The data stored in Safelink's
relational databases are replicated to at least two physical data centres,
to handle the possibility of network or server failure affecting a single data centre.
Backups are taken using a combination of database snapshots (where available,
such as in our AWS-backed regions), and SQL exports (in all regions).
Backups are taken twice daily allowing a 12 hour Recovery Point Objective (RPO).
Unless your contract specifies otherwise, we retain incremental backups
(at reduced frequency) for 90 days, beyond which time any documents or
other data that were deleted are purged and will not be recoverable.
The contents of files (eg. uploaded documents) are stored separately in
highly scalable, highly available object stores. For our AWS-backed regions,
this means S3. In all cases, an equivalent of at least three copies of each
file are retained in at least two separate data centres. Lifecycle rules
enable objects to be recoverable post-deletion for 90 days, beyond which
time any documents or other data that were deleted are purged and will not
be recoverable.
In cases where we assess a non-negligible risk of data loss due to the
intrastructure provider, perhaps due to their size or storage architecture,
we replicate files and database backups, in encrypted form, to a separate provider
within the same jurisdiction.
All data that is potentially of a sensitive nature in Safelink is
encrypted before it is stored to any of our databases or the object store.
The backups we take are backups of the encrypted data, so the same
protections apply to our backup as they do to our live system.
Users can take their own ad-hoc backups of documents in Safelink
by bulk-downloading them as a zip file. User-accessible export routines
are available for most types of data that you can store in Safelink.

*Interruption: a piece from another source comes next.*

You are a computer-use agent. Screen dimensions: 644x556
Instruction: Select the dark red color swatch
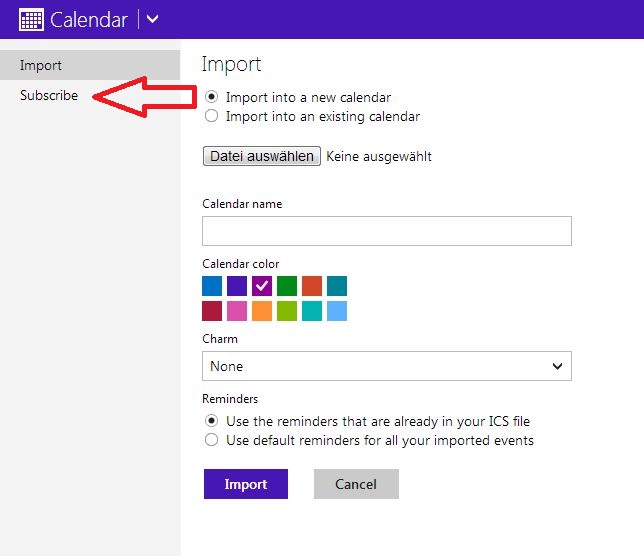click(212, 311)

We recommend that you consider this policy in the context of your
own backup and data retention requirements, and also take account of
the way in which you use or intend to use Safelink.
Incorporating offline backups or synchronisation with other systems
into your strategy may be appropriate to meet minimum data retention
guidelines or to protect against deletion or modification of data
that goes unnoticed for longer than the standard 90 day backup window.
Changes to this Policy
We may update our Backup and Data Retention Policy from time to time. We will notify you of any changes by posting the new policy on this page.
You are advised to review this Backup and Data Retention Policy periodically for any changes. Changes to this Backup and Data Retention Policy are effective when they are posted on this page.
If we make any material changes to this Backup and Data Retention Policy, we will notify you either through the email address you have provided us, or by placing a prominent notice on our website.